++++ Data to use

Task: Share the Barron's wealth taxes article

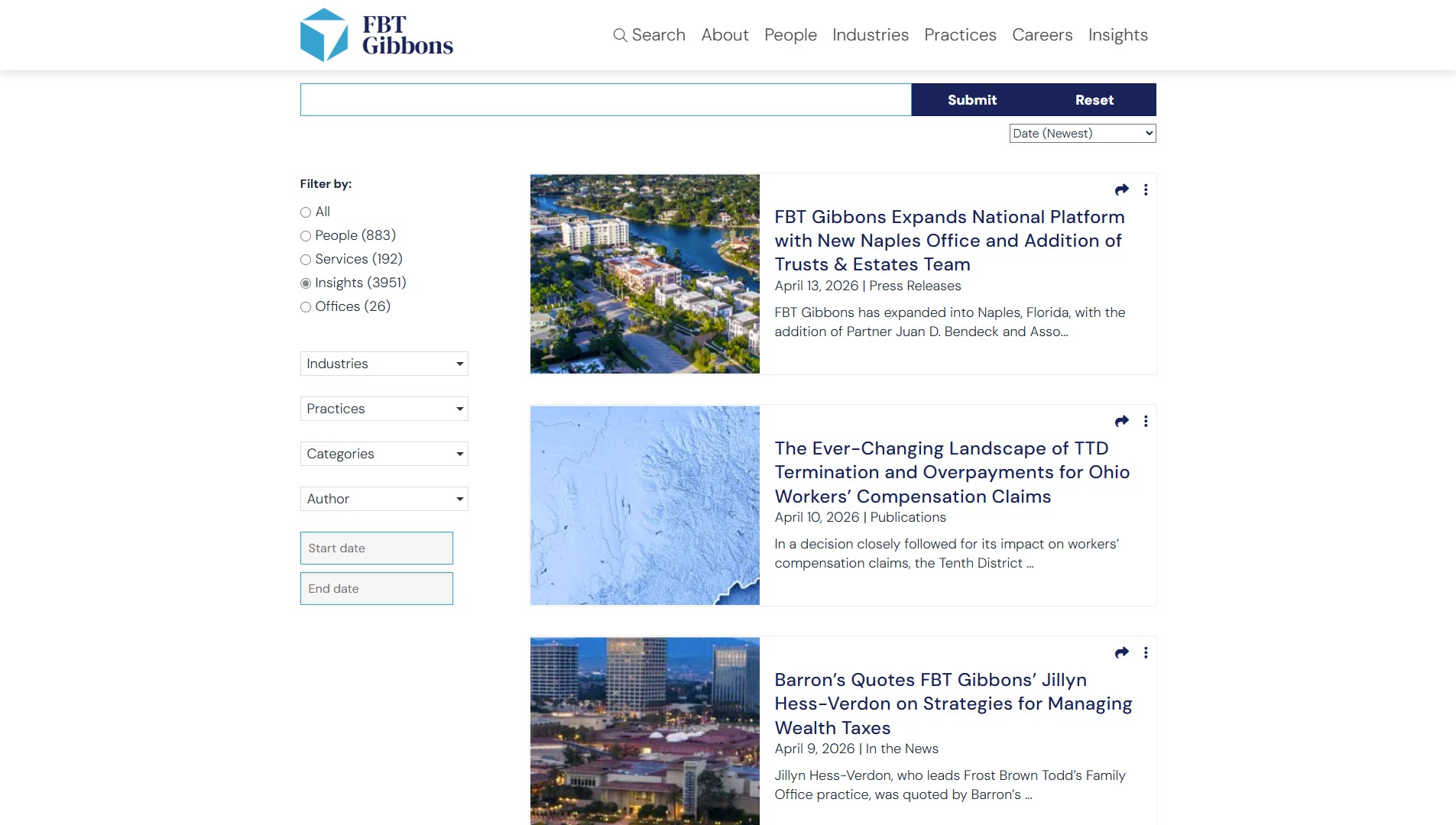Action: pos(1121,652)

++++++++
++++ Data to use

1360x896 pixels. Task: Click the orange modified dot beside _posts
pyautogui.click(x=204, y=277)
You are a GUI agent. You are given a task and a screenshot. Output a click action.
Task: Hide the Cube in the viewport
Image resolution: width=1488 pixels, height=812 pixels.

++++++++

• Exercise: Taking the records above, retype every line from the one with "Task: Hide the Cube in the viewport" down to the one with "Image resolution: width=1488", exactly and with nothing else.

• Expected answer:
Task: Hide the Cube in the viewport
Image resolution: width=1488 pixels, height=812 pixels.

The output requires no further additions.